As someone with a passing interest in using TPM for crypto things, everytime I think deeply about the implementation details like this, I come back to needing some kind of recovery password/backup key setup that entirely negates the point of the TPM in the first place. They seem really neat, but I struggle to see the benefit they have for doing crypto when a tiny slip up means your users' keys are poof, gone. And the tiny slip up may not even be with your software, but some edge case in the OS/TPM stack.
The TPM was never designed to be the only holder of a key that cannot be reset. The idea was that it prevents you from typing in a password or reseting an attestation signature in a database for 99% of boots, but if certain things in the boot process change (as determined by the firmware, the CPU, the OS, and the application using the TPM) it’s designed to lock you out so those things cannot change without anyone’s notice.
For that purpose they’re pretty good, though there are advantages to a more signature-oriented boot security option like Apple’s Secure Enclave. But that only works so well because Apple simply doesn’t permit altering parts of the macOS boot process. For Windows/Linux, you have a variety of hardware, firmware, and OS vendors all in the mix and agreeing on escrow of keys for all of them is hard.
The presumption is that the contents being secured are /so/ valuable that locking my device is preferable to any leak of them whatsoever.

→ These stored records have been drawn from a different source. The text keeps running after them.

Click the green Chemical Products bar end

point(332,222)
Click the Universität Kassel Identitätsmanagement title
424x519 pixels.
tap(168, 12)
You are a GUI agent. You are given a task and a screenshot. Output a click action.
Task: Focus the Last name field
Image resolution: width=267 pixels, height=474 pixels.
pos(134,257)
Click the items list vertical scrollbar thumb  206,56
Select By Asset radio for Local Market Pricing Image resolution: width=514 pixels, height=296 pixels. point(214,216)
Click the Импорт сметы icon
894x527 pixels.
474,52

This is military level security and just isn't appropriate for most consumers. Particularly around something so rarely exercised and utilized by users as the boot process. A simple warning with a long timeout would have sufficed.

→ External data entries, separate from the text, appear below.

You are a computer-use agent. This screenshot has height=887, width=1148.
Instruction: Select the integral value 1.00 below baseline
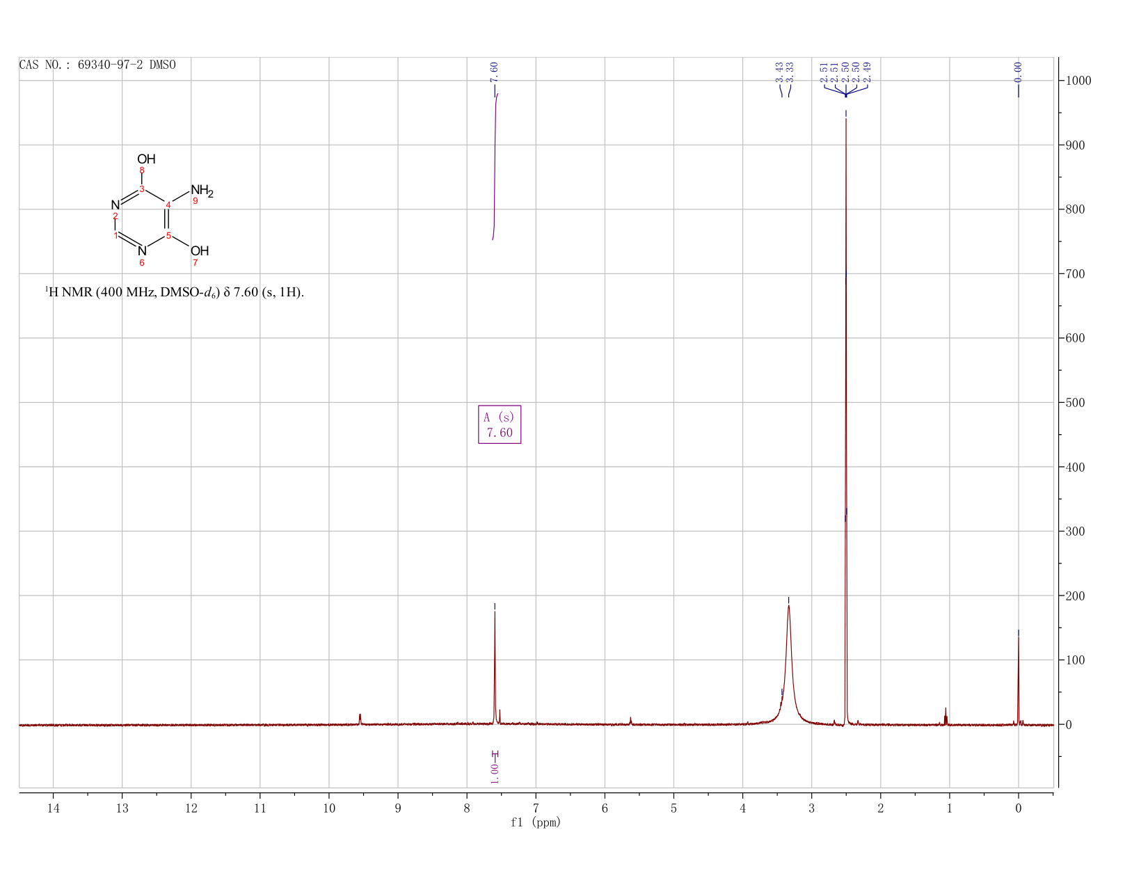[494, 773]
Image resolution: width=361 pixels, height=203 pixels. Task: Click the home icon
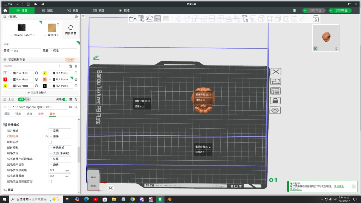pos(5,11)
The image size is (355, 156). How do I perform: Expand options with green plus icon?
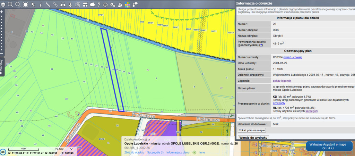194,152
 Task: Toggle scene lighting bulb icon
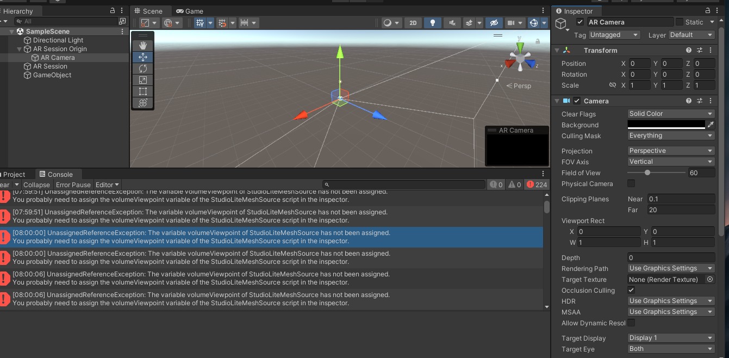click(x=432, y=23)
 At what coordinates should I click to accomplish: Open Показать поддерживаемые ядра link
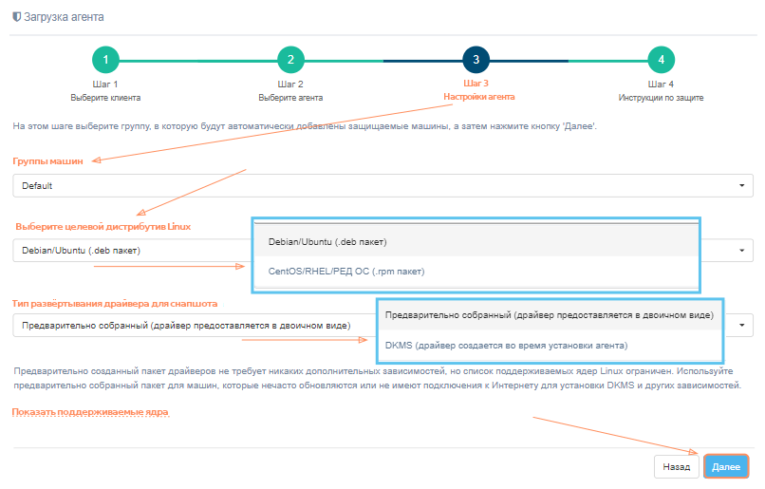click(90, 413)

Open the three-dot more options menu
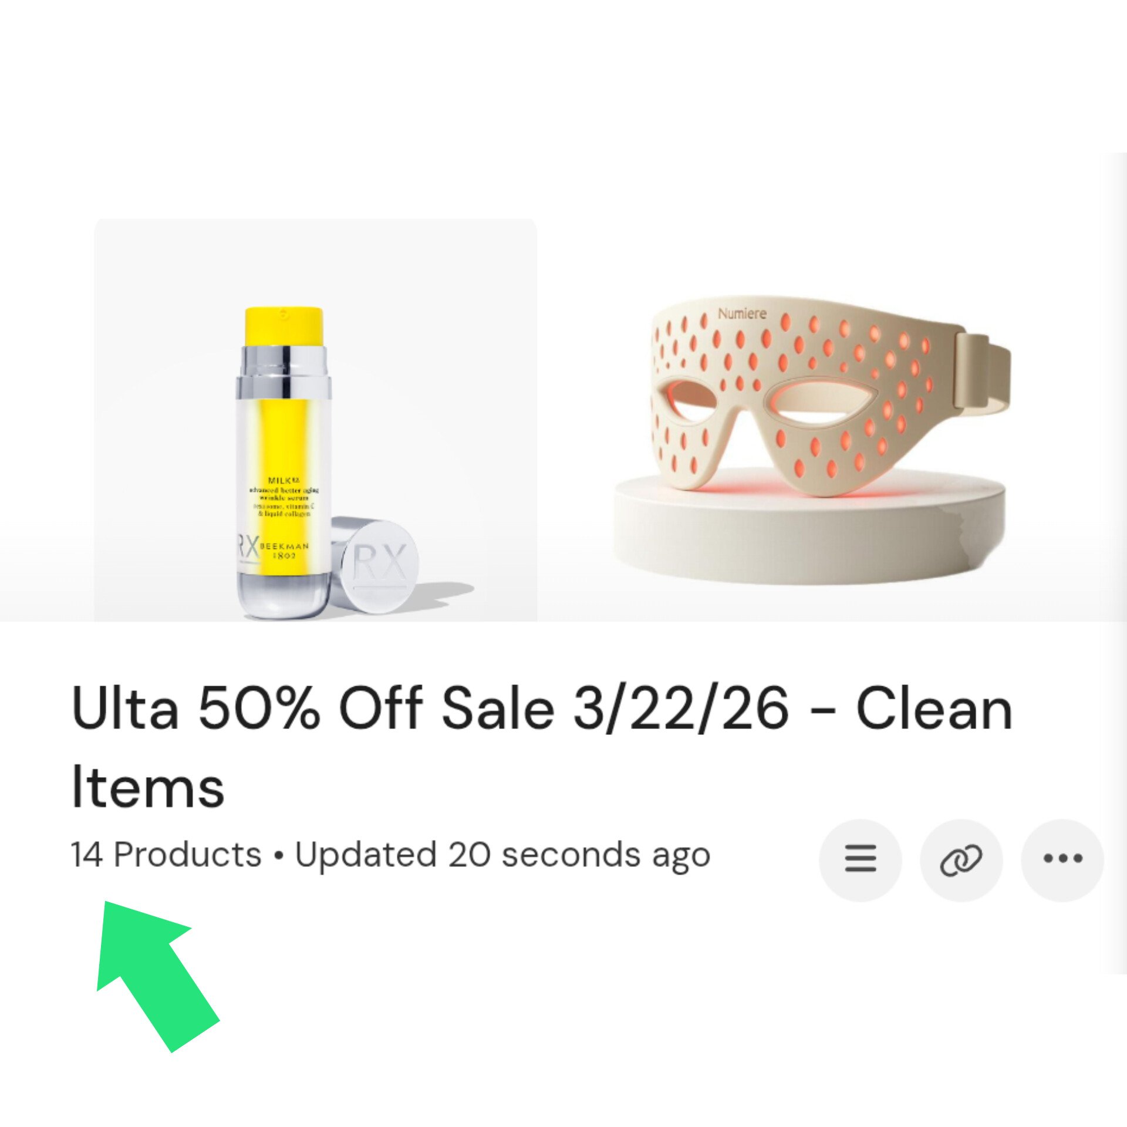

Aside from that you have a hardware vendor, sourced into an integrated product from another vendor, sold to a user, with various third party software interacting with it. This was always going to result in questionable experiences for end users.
A warning doesn’t help at all. The main threat model for FDE is that someone steals your device and dumps the disk. If you don’t protect the boot process somehow, then you’re just storing the encryption key next to the data.
If you don’t care about that (which is not “military level security”, laptop thieves stealing creds is a thing), just don’t use FDE or use it with an on-boot password every time. No point in the theater.
The primary argument in favor of TPM's is the desire to assert against tampering to the boot system, and as a secondary effect it can be one of the solutions to reduce the need for users to type in passwords.
You can still use crypto without a TPM, including with full disk encryption, and for LUKS specifically you can use multiple passwords and mechanisms to unlock the system. Different solutions will give different benefits and drawbacks. Me and a friend wrote a remote password provider for Debian called Mandos which uses machines on the local network as a way for unattended boots. It does not address the issue of tampering with the bios/boot loader, but for the primary purpose of protecting against someone stealing the server/disks it serves the purpose of allowing us to use encrypted disk without drawbacks of typing in passwords, and the backup server, itself with encrypted disks, handles the risk of needing recovery passwords. At most one needs to have an additional backup key installed for the backup server.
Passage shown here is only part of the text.